How Much Fish Is Safe To Eat Per Week

Many people take a conscious approach to nutrition, but they forget one important thing. Guess what category of foods people miss the most? If you said fish, you guessed it. By consuming too little of it, we’re missing out on all the nutrients that seafood offers: protein protein, vitamin D, selenium and brain-stimulating, healthy omega-3s.

But there may be another side to the issue: concerns about mercury. This naturally occurring mineral can be extremely toxic, and it tends to be found in your body, so experts recommend limiting consumption of fish that contain a lot of mercury. Pregnant or nursing women are told to be careful about consuming it because high levels of mercury can damage the developing brain and nervous system of the fetus. Young children need to be careful, too.

Avoiding seafood altogether is not necessary either. You just need to eat more fish that are low in mercury, such as salmon, flounder, lobster, and cod. Larger fish such as swordfish, marlin, shark, and king mackerel tend to have high levels of mercury because they eat other fish that contain mercury.
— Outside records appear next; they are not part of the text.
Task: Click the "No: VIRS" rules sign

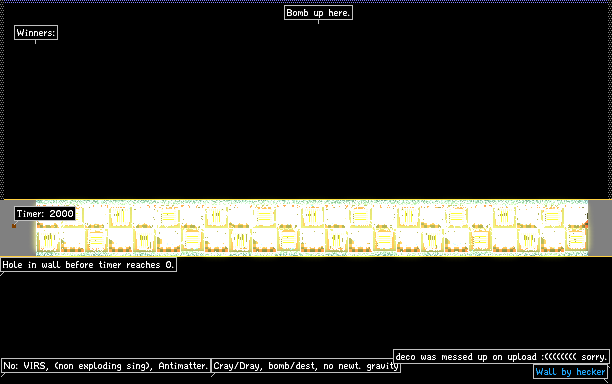Action: click(x=106, y=366)
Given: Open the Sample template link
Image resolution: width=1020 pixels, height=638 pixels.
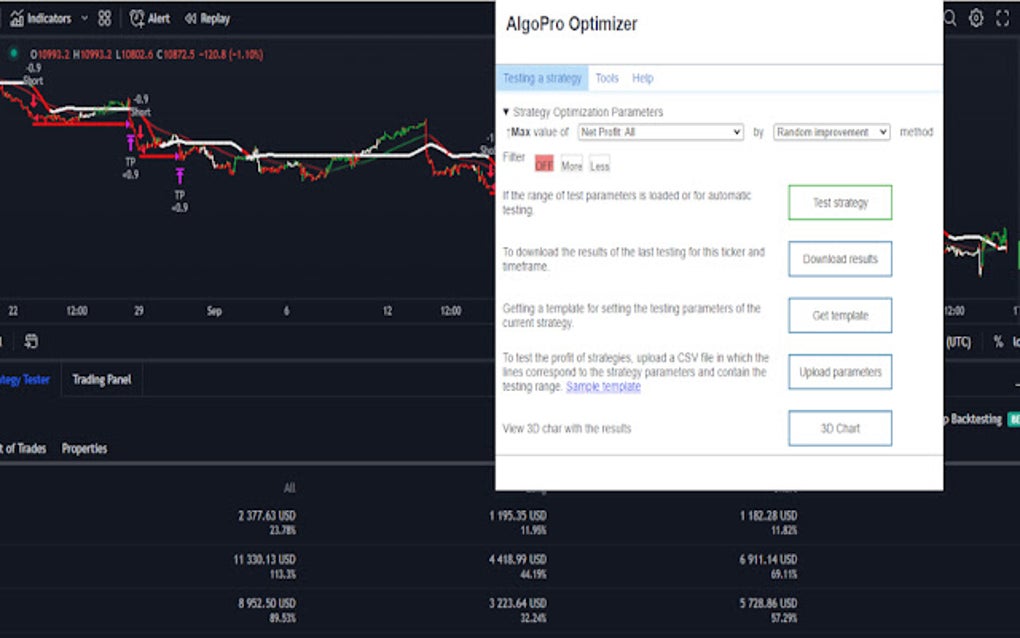Looking at the screenshot, I should [x=603, y=386].
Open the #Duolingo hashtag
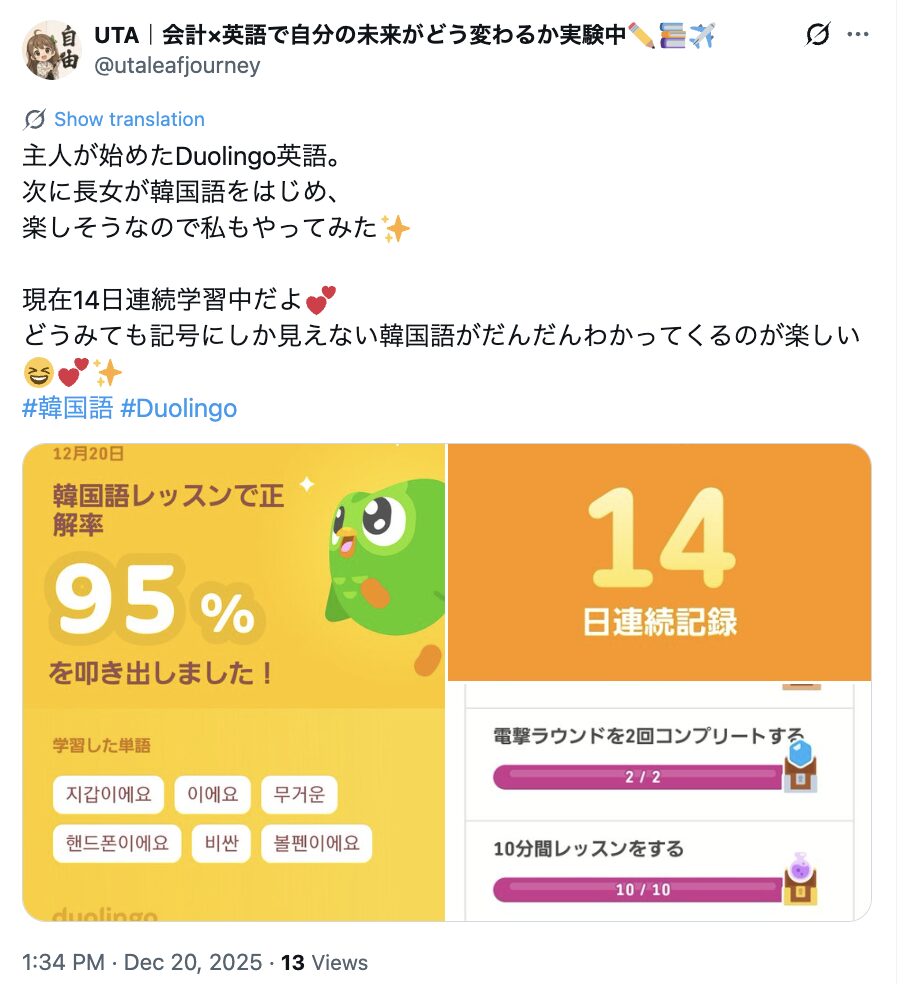 (178, 408)
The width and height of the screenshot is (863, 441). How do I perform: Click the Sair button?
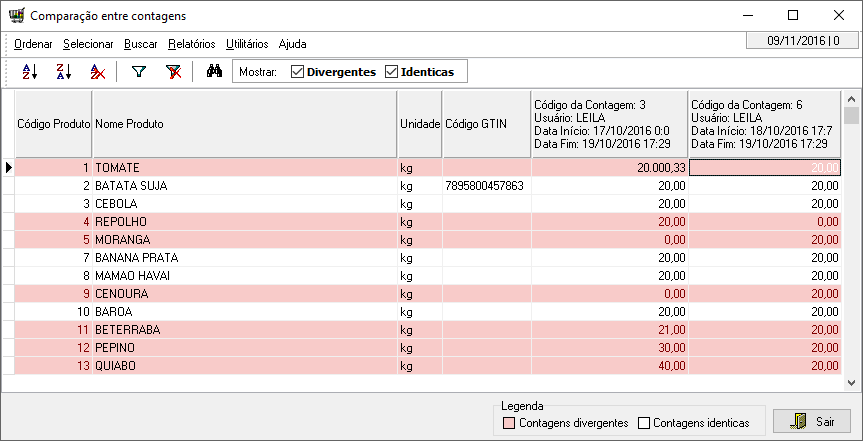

Also, the risk of mercury in fish may be a bit exaggerated. A 2016 study found that seafood only accounts for 7 percent of mercury in women’s bodies. And dietary recommendations seem to be changing, too. The FDA and EPA are actually recommending that pregnant women eat more boiled seafood to consume the nutrients found in fish for the best development of the baby. The benefits seem to outweigh the risks.

You can eat fish every day; as long as it doesn’t have too much mercury in it.